Q. What diet should they eat if they are outside for long periods during the day?
A. The calories in most commercial dog foods come from carbohydrates. In very cold weather, the dogs do better with a higher amount of fat calories. A study indicated a sled dog racing the Iditarod required 10,000 calories a day to meet their metabolic needs. The only way to meet that high caloric need is with a diet high in fat calories. Most pet dogs do not need that many calories and may get very sick from a high fat diet.
When I ran the Yukon Quest in 1987 we encountered -55° F temperatures at night and -20° F during the day. The sled dogs did fine at those temperatures. They were being fed a very high fat, high calorie diet up to four times a day during the rest periods and often got fatty meat snacks during the runs.
Q. How are dogs with a thick undercoat able to keep warm when sleeping?

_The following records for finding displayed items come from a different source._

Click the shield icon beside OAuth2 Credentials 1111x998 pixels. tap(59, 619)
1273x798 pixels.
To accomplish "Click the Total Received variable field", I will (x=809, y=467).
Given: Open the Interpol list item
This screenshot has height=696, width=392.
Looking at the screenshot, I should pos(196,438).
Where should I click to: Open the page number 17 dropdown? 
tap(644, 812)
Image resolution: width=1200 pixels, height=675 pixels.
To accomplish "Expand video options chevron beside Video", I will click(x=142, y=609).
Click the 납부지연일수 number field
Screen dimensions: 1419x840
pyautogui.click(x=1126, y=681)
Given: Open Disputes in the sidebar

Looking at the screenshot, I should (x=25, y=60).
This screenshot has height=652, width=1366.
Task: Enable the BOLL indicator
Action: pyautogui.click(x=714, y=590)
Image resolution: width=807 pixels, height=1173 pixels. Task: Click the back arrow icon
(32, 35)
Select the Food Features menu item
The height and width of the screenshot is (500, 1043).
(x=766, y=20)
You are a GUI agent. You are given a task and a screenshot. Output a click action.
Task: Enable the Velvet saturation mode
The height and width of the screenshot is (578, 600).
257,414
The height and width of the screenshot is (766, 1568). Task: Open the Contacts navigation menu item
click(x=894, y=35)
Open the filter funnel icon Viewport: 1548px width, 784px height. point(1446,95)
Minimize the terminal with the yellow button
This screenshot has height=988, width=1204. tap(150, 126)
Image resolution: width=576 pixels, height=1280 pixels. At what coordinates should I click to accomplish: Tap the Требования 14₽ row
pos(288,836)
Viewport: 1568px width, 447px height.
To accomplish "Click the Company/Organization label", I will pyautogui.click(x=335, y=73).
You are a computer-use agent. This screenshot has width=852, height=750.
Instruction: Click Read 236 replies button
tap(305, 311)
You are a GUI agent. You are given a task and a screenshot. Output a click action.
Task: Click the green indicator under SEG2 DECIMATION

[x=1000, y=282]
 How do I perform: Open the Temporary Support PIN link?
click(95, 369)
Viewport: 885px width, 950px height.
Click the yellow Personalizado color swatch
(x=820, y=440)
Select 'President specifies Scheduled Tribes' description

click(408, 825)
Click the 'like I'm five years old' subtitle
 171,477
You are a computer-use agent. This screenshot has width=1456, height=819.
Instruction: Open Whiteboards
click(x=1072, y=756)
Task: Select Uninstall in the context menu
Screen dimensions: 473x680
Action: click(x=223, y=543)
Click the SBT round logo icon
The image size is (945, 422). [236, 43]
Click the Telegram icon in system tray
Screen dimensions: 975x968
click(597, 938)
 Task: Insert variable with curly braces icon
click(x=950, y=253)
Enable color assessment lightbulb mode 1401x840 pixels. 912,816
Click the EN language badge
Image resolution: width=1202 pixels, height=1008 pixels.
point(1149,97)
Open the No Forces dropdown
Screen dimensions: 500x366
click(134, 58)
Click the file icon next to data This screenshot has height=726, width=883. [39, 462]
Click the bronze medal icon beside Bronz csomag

A. When they sleep they curl up with their tail over their nose, which traps the heat against their bodies. There are lots of photos of resting sled dogs covered with snow. They are holding their heat well since the snow is not melted. The dogs that are not doing well will have ice on their fur. It indicates that they are losing enough body heat to melt the snow. Because their coat is not insulating well more ice will build up making the hair less lofty and less insulating. The thick undercoat of the Northern Breeds provides loft, like a fuzzy mohair sweater, and keeps the warmth next to the animal rather than allowing it to escape. The Iditarod sled dog race only allows Northern Breeds in the race because other breeds can’t retain heat well. So when the ice hits their coat it melts and then freezes.